Seager was the unsung guy at UNC, and he was always the forgotten prospect in the Mariners' system. While Ackley, Franklin, and Miller, the more heralded homegrown players, were being hailed as the great hopes for the Mariners, Seager was quietly putting up solid numbers in the minors, where he hit .333/.399/.495 at the Double-A and Triple-A levels in 2011 before he was called up to the Show. In his first full season, in 2012, he hit .259/.316/.423 with 20 home runs, and has gradually improved since. Now, in his third season, he is part of a changing of the guard at third base, as he and fellow All-Stars Donaldson and Cincinnati’s Todd Frazier have been the third base leaders in WAR this season.

Seager breaks down as much video as any player in the Mariners' clubhouse—every day, an hour before the team goes out to stretch, Seager sits down in the video room and looks at video of his swings from the previous night, also breaking down video of the opposing pitcher and looking at how other lefthanders from the past month have done against that night’s pitcher. He is a notorious tinkerer, constantly making adjustments. One of those changes nearly sunk his 2014 before it began.

“Last year, I made an adjustment in September to create a little rhythm and separation, and it wasn’t a good move for me,” he said. “I had the offseason to work and change some stuff where I got comfortable. I was putting myself in good positions, but didn’t really have any rhythm to my swing. It wasn’t flowing well, it was kind of mechanical.”

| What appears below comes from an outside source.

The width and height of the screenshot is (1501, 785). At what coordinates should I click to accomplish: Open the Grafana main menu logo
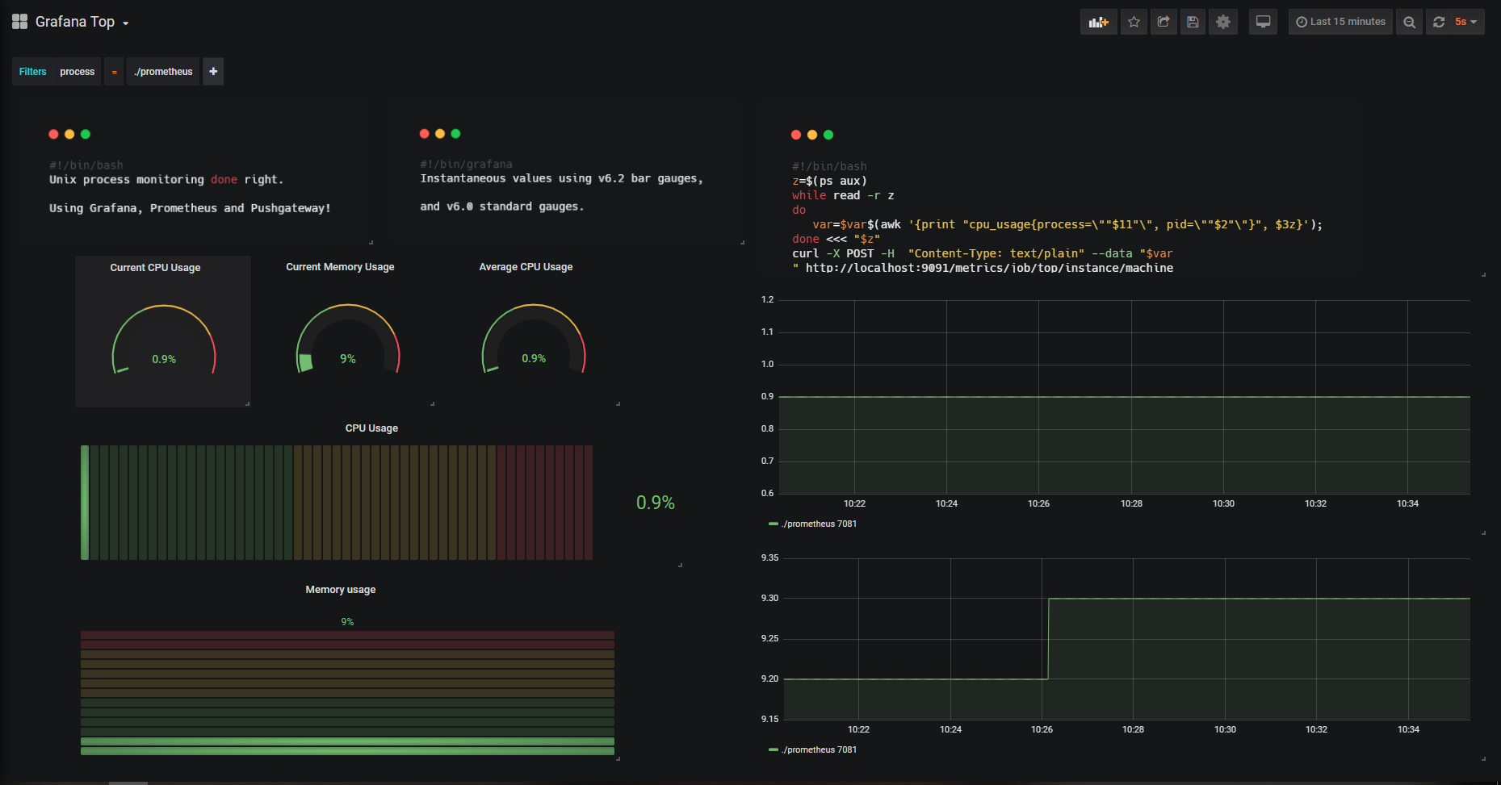(19, 21)
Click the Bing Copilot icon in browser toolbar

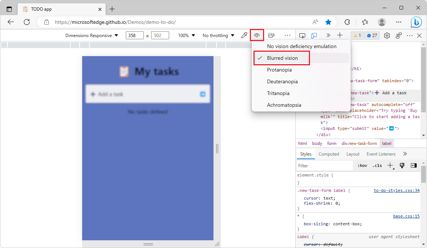click(x=416, y=22)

After a horrid month of April in which he hit .225/.319/.450, Seager adjusted yet again. “I got a lot of work in with Ho Jo”—hitting coach Howard Johnson—“and [manager Lloyd] McClendon in the cage," Seager said. "One day in Miami, the suggestion was made that I change my hand position up a little bit so I could kind of stay on top of the ball. It took a few games for the changes to really sink in, but that has helped out a lot.”

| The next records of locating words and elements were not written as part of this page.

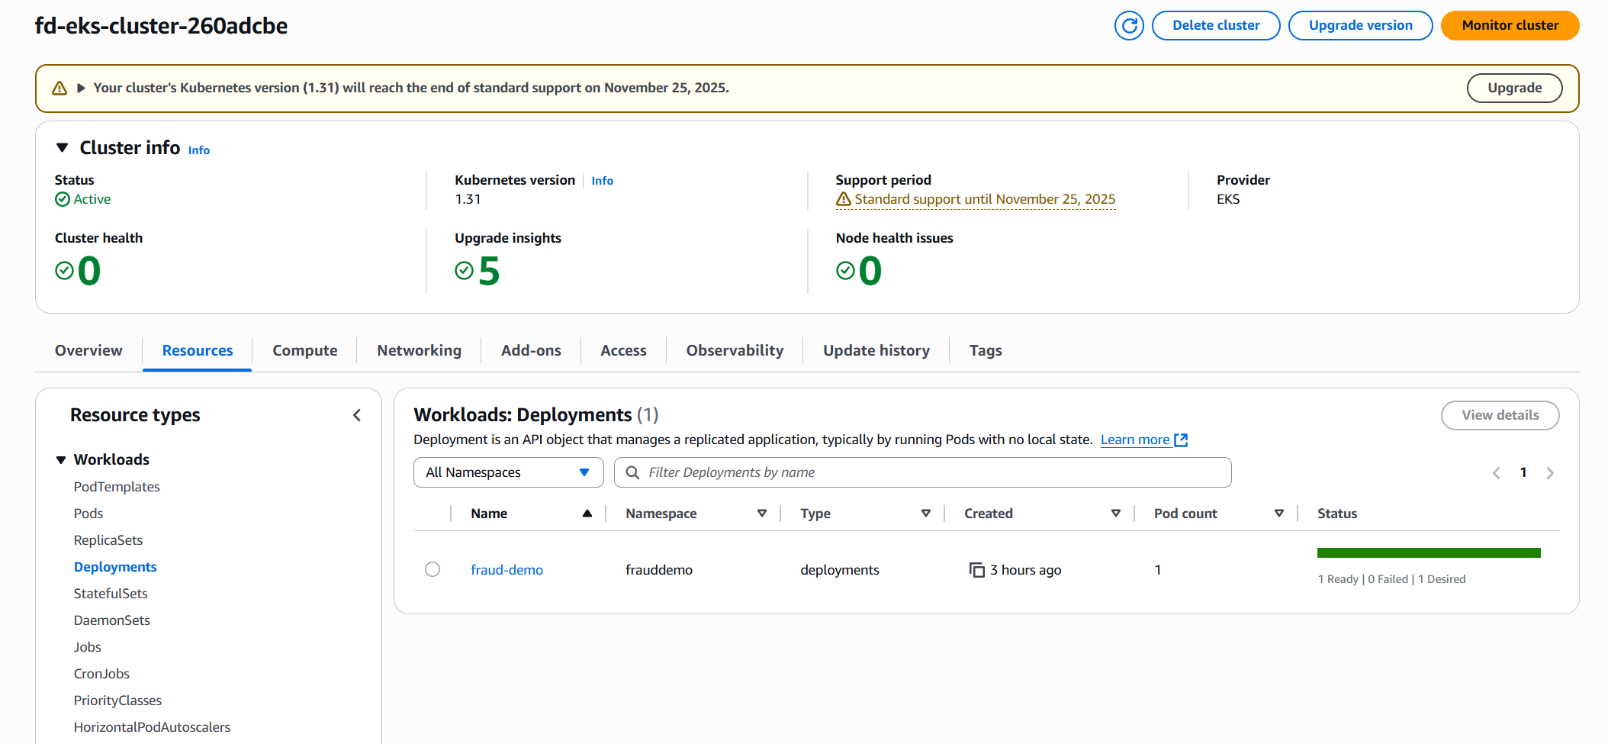Expand the Kubernetes version warning banner
1608x744 pixels.
[81, 89]
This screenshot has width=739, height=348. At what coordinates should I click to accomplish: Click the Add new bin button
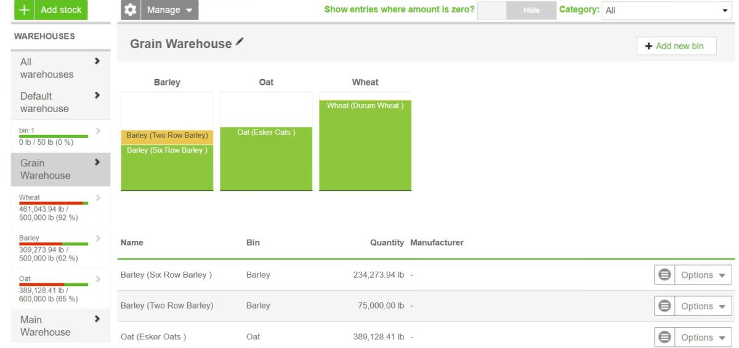tap(676, 46)
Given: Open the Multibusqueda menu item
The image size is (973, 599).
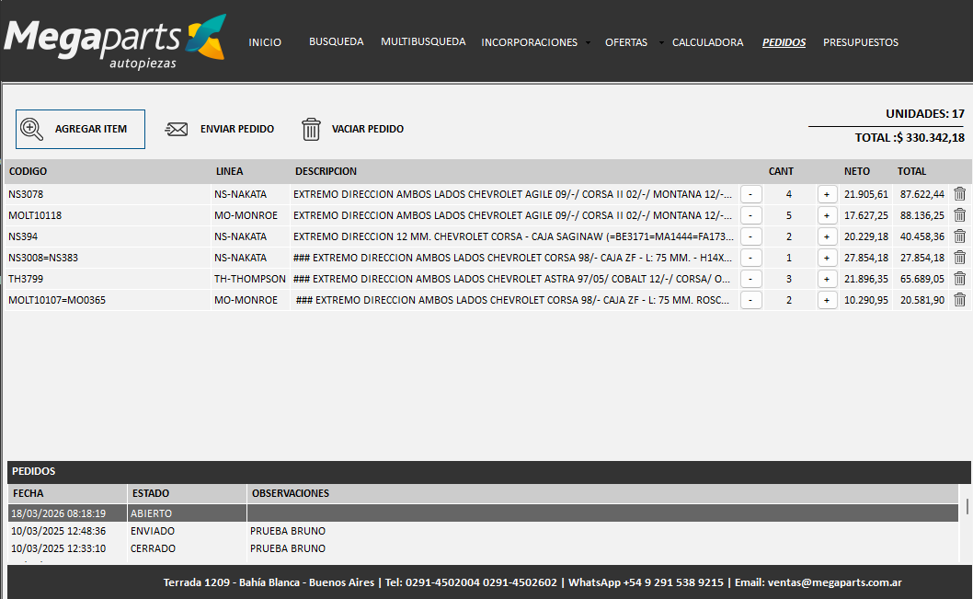Looking at the screenshot, I should coord(423,41).
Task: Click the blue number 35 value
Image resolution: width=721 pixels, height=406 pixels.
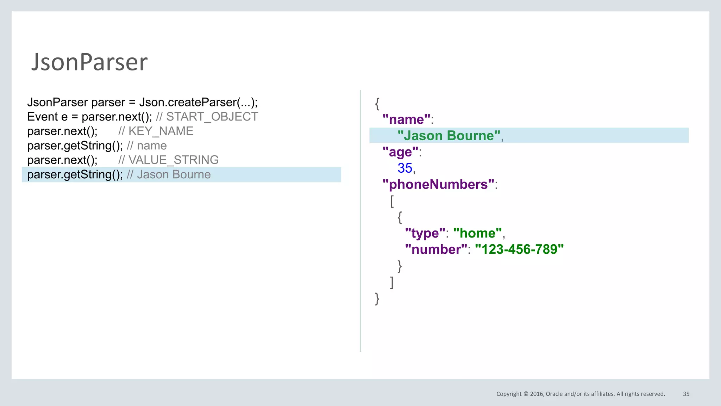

The presence of Cano in the Mariners' clubhouse has also helped Seager take the next step this season. “Just watching this guy on a daily basis has been unbelievable,” Seager said. “Something he doesn’t get enough credit for: Everyone talks about how relaxed he is and how the game looks easy to him, almost like he’s not trying. Well, he’s really got a pretty good approach and really good attitude, and he works hard, a lot harder than a lot of people think. When it comes to the game, he can relax and play that way because he’s put the work in and he’s prepared.”

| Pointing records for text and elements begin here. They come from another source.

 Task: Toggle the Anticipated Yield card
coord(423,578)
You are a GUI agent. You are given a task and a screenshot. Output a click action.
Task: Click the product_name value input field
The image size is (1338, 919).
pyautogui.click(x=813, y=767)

Added Seager, “I talk to [Cano] all the time about hitting and his approach. Any time I can pick his brain, I will – he does a lot of small stuff in game that helps me out so much. If we’re playing a team we’ve played a lot, he talks about specific pitchers and pitches he gets, and he’ll come up to me before an at-bat and he’ll tell me exactly what to expect, and sure enough it’s what I get. That’s definitely given me a bit of an edge this season.”

Cano was signed to turn Seattle into a playoff contender overnight, and he has done his part this season, hitting .327/.387/.447; though his home run total (six) has been lower than expected, it has nonetheless still been All-Star-caliber season from the 31-year-old second baseman. The former Yankee will start at second base in Minnesota, as the ace of Seattle, Felix Hernandez, will take the mound as the likely AL starter. The player who has been Seattle’s true MVP through the first half of the season will also have his moment: Kyle Seager will be introduced as an All-Star, and the most underrated player in baseball will get his due, at last.